Checkpoint Therapeutics and CHRS go head-to-head in the immuno-oncology space, specifically in the PD-1/PD-L1 inhibitor market. CHRS has Loqtorzi (toripalimab), an anti-PD-1 monoclonal antibody already approved for NPC and poised for potential expansion into other cancer indications. Meanwhile, Checkpoint Therapeutics was behind UNLOXCYT (cosibelimab-ipdl), an anti-PD-L1 therapy that recently scored FDA approval for advanced cutaneous squamous cell carcinoma (cSCC).
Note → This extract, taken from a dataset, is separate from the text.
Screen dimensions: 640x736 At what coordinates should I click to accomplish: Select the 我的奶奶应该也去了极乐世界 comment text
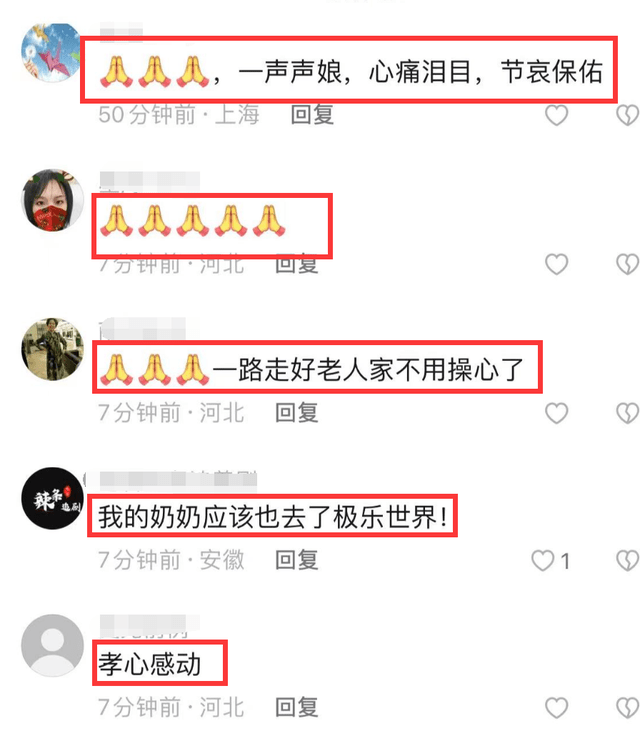click(273, 517)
Then came the big news: Sun Pharmaceutical Industries announced it’s scooping up Checkpoint Therapeutics for $355M—about $4.10 per share, which like mentioned was a 66% premium over Checkpoint’s share price right before the announcement. Sun Pharma is aiming to diversify its oncology and immunotherapy lineup, banking on UNLOXCYT’s potential to anchor its expansion. With Sun’s global commercial muscle, they plan on broadening UNLOXCYT’s reach, making sure more patients get access to innovative cancer treatments.
This move emphasizes the booming commercial potential of PD-1/PD-L1 inhibitors, with analysts expecting the market to continue to grow rapidly. Now that Sun Pharma is pushing UNLOXCYT and CHRS is ramping up Loqtorzi (plus its other pipeline projects), competition in next-generation IO is only going to heat up further. And there are many many biotech firms that are below their fair value, which is partly due to the harsh environment currently. Within this harsh environment there have been lots of companies participating in M&A.
So, the candidate that makes the most sense to me more than others, is Jazz Pharmaceuticals (JAZZ). Jazz is a global biopharma player with a strong track record in neuroscience, oncology, and rare diseases. Over the past decade, they’ve made some savvy acquisitions and ramped up product development, which helped them build a diverse pipeline spanning sleep disorders, epilepsy, and cancer. Right now, Jazz has a market cap around $8B-$10B, and with their Vision 2025 strategy, they’re aiming to hit $5B in annual revenue and secure at least five new product approvals by the end of the decade.
Here’s why they might look at acquiring a company like CHRS: Coherus has serious IO chops, especially with Loqtorzi (toripalimab), a PD-1 checkpoint inhibitor that could potentially get label expansions in multiple cancers. Jazz doesn’t really have a strong checkpoint inhibitor in its arsenal, so snapping up Loqtorzi would not only round out its oncology portfolio but also give them a stake in the booming PD-1/PD-L1 space. Plus, CHRS’ other pipeline assets—like Casdozo and CHS-114 (a CCR8 antibody)—could offer Jazz a longer-term growth platform in IO, an area they’re clearly interested in.
Here’s the thing though, Jazz has been pretty vocal about seeking acquisitions of all sizes, especially in oncology and rare diseases, where they see big opportunities for growth. Their $935M purchase of Chimerix shows how serious they are about broadening their cancer pipeline with innovative treatments for tough-to-treat malignancies. With solid cash flow and a clear focus on business development, Jazz does fit the profile of a likely acquirer for a pure-play oncology outfit like CHRS. If they’re serious about beefing up their IO offerings, CHRS seems like a very logical target with a now clean balance sheet post-Udenyca.